Letter from a Tired (Online) Student


Image created by Charlotte McManus

Charlotte McManus, Writer

Dear H-F Teachers and Administration: 

This is still too much. Before the pandemic, I and many other students would show up to school in sweatpants, yawning and groggy. Every day, our schedules consisted of school, homework and extracurriculars, and we were all short on sleep. So for lots of us, what we thought would be a two-week break back in March came as a relief.

But now that everyone’s finally settled into e-learning, we’re finding it hard to cope.

It’s not to say that everything’s awful. Lots of students love to tune in from their couch, and asynchronous learning on Fridays is crucial to our success, giving us time to learn away from Google Meet lectures and to make sense of the material we’ve been bombarded with all week. While the periods are shorter, having them virtually cuts out the transition time that normally occurs during in-person learning, and the fall model of e-learning compared to that of the spring feels far more structured. 

Still, remote learning isn’t the classroom, and we can’t continue to treat it like one. There’s something very different about an in-person lecture and a virtual one: students find it much harder to interject, and engaging conversation happens far less often. Instead of putting unrealistic pressure on students to engage behind a screen, we could split the class into parts: some time for students to interact with the material, and some time for note-taking. 

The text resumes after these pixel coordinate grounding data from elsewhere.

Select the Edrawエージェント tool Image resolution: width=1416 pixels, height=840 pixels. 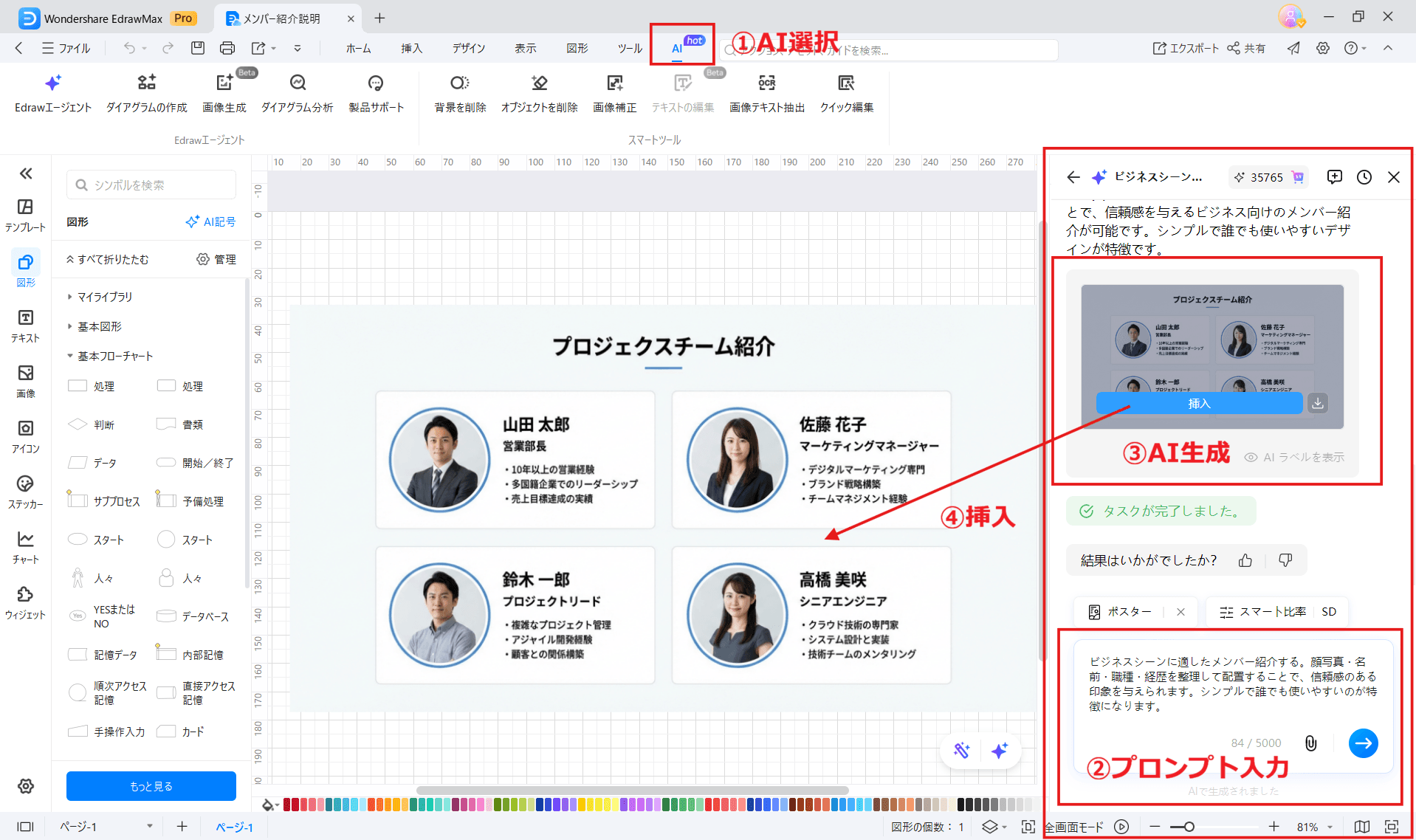coord(52,93)
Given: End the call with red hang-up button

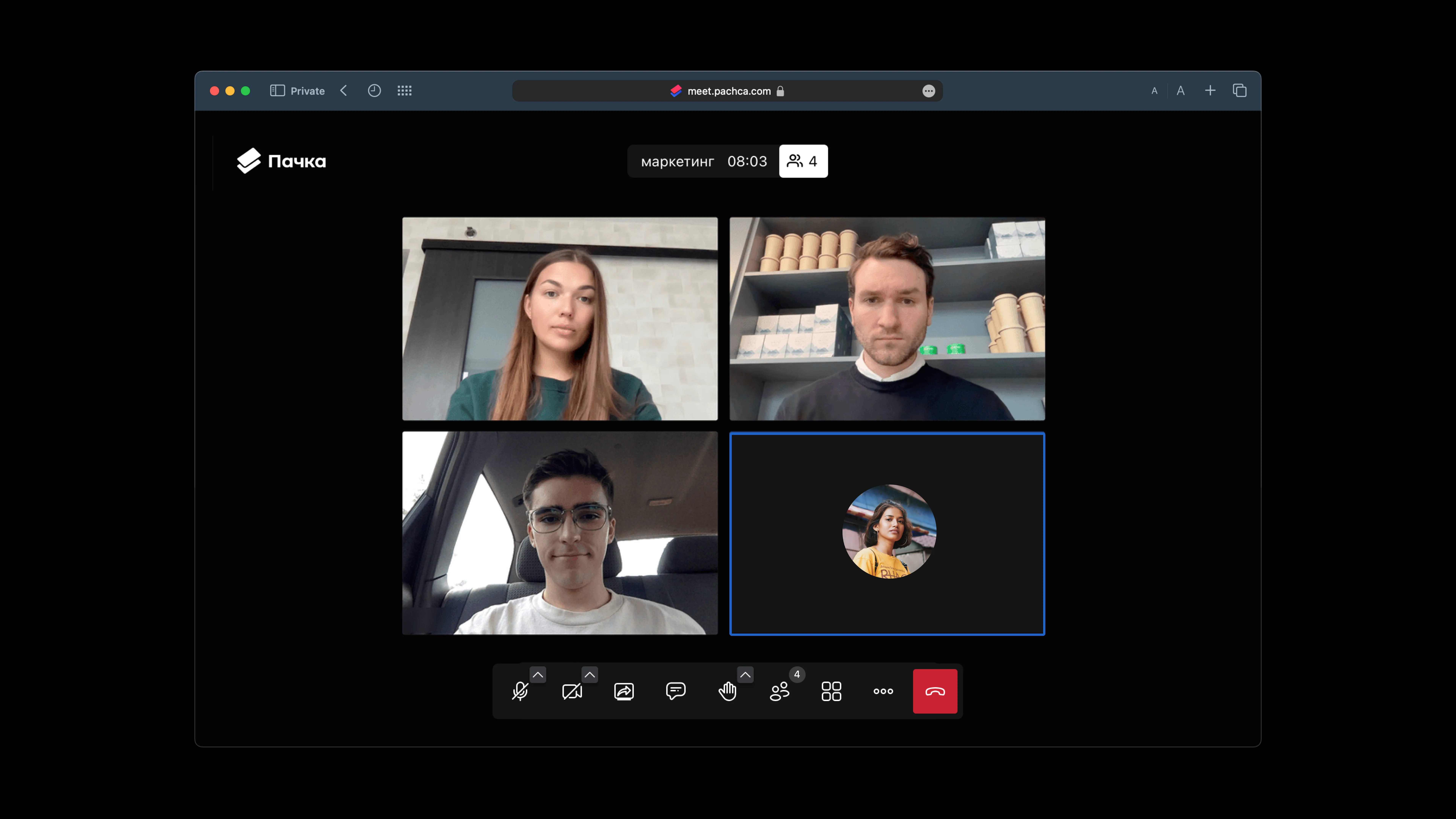Looking at the screenshot, I should pyautogui.click(x=935, y=691).
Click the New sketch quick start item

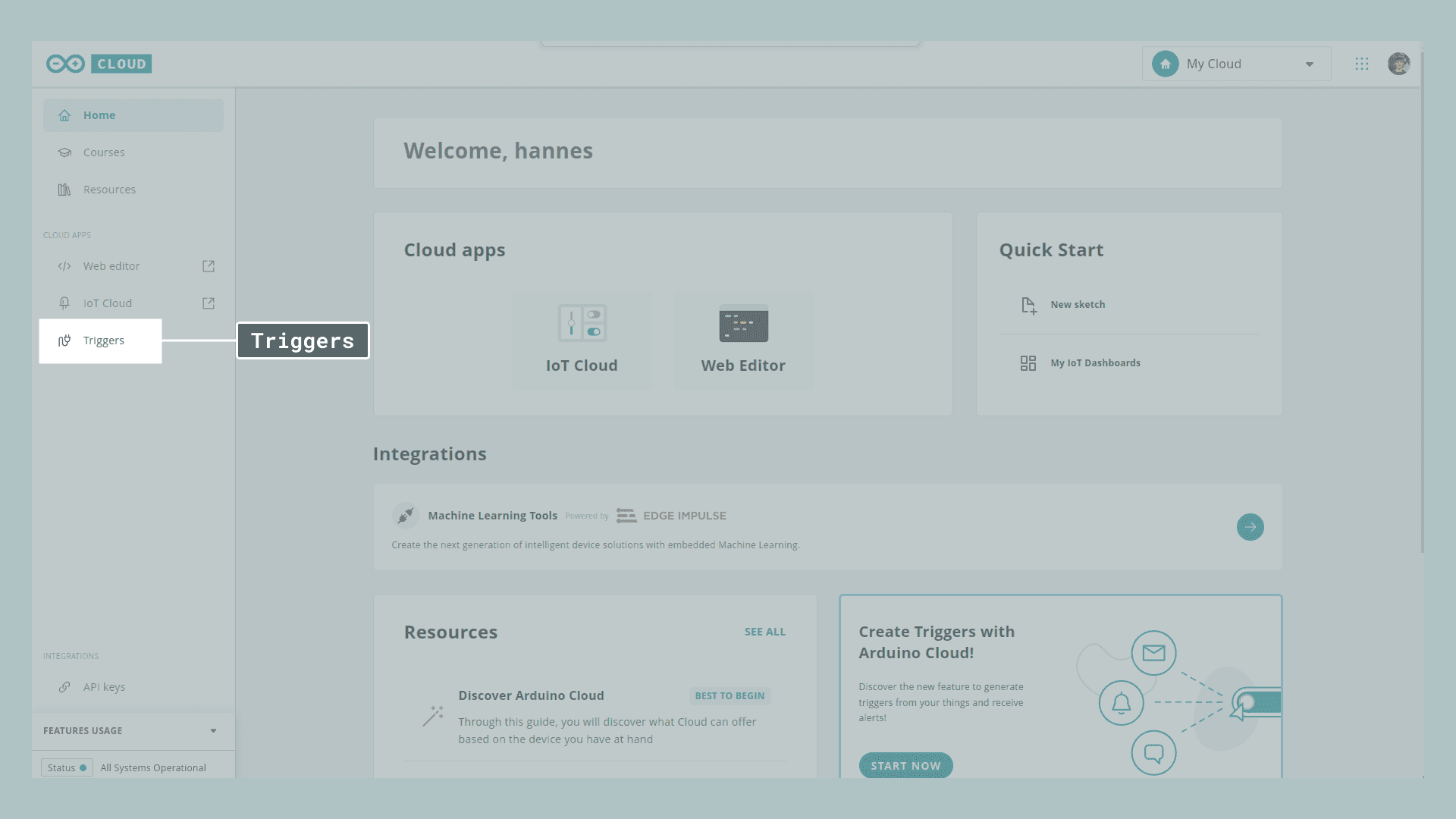[1077, 305]
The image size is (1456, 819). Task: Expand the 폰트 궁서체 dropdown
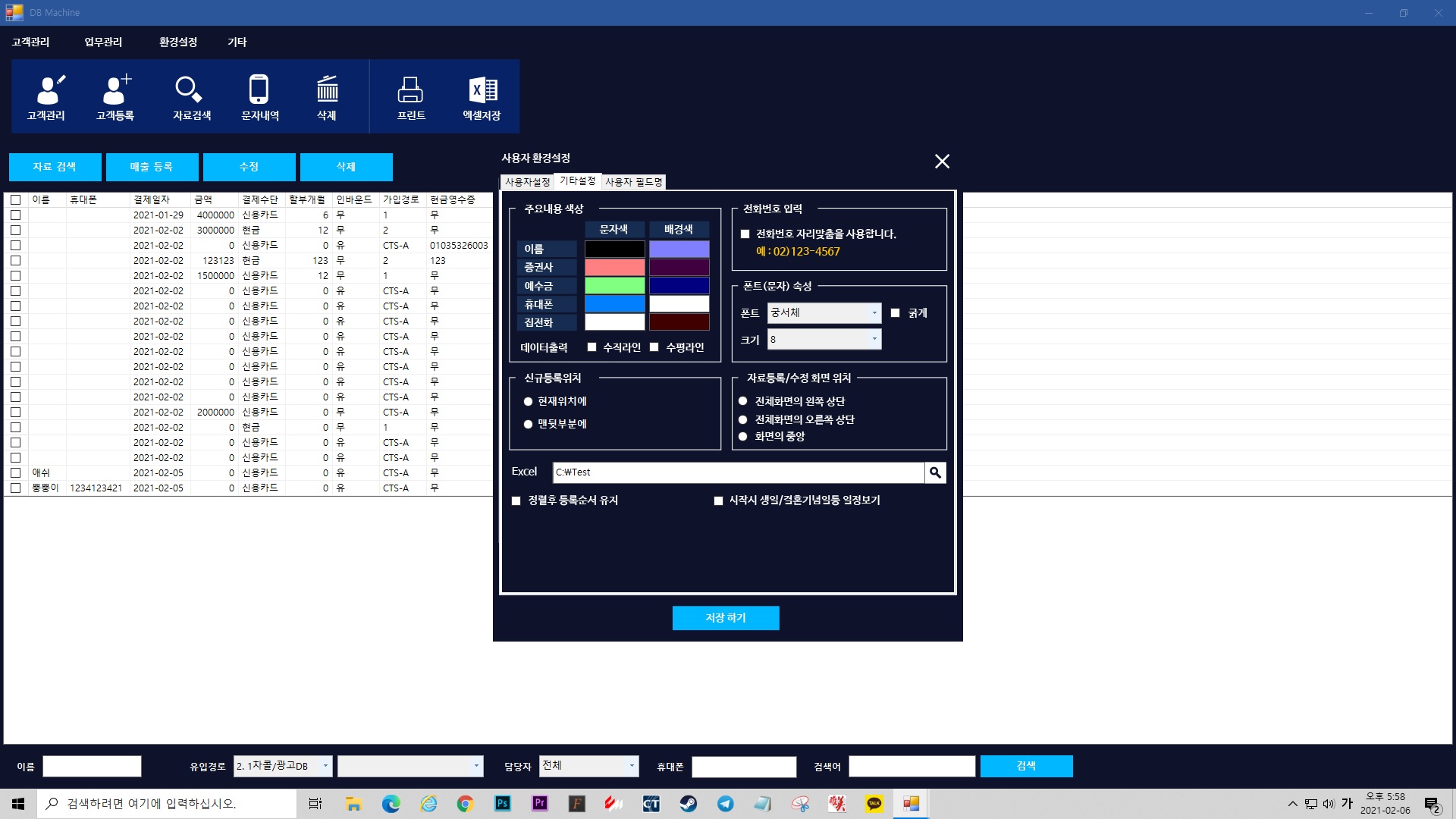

Remote learning also provides a unique opportunity for each student to go at their own pace. Teachers of discussion-based classes, like English, can upload PDFs of readings with questions to point students in the right direction, and math or science teachers could post pre-recorded lessons for students to dissect as they need to. The same could be done for Google Slide presentations and supplemental readings.

Another problem that permeates online learning is a general lack of trust. Forcing students to keep their camera on is counterproductive to your presentation: more cameras equal more lag time for both teachers and students. Besides, everybody’s home situation is different, and some choosing to keep their cameras off might be far less distracting for the whole class. 

It’s also insulting to students who have kept up. The suspicion that succeeding students aren’t paying attention is far more indicative of the value of your lecture than their willingness to learn. If a student is acing your class and has done the work, is there any reason for you to believe that they aren’t paying attention in class? And if they aren’t paying attention during your lectures and still getting an A, then what are you really teaching? 

Lastly, many students are having trouble navigating the attendance policy. Some teachers require a Google Form to be filled out before class, while some assign exit slips. Some make roll calls at the beginning of class, and for some, the policy just isn’t clear. Students are marked unverified after spending an hour in class! If attendance was consistent, students could worry about schoolwork and not technicalities. 

For e-learning to be effective, educators must work to meet their students halfway in unfamiliar territory. Every aspect of our lives changed drastically in March, and like most everything, the format for education is completely flipped.

As for the stress that comes with it? I can barely tell the difference.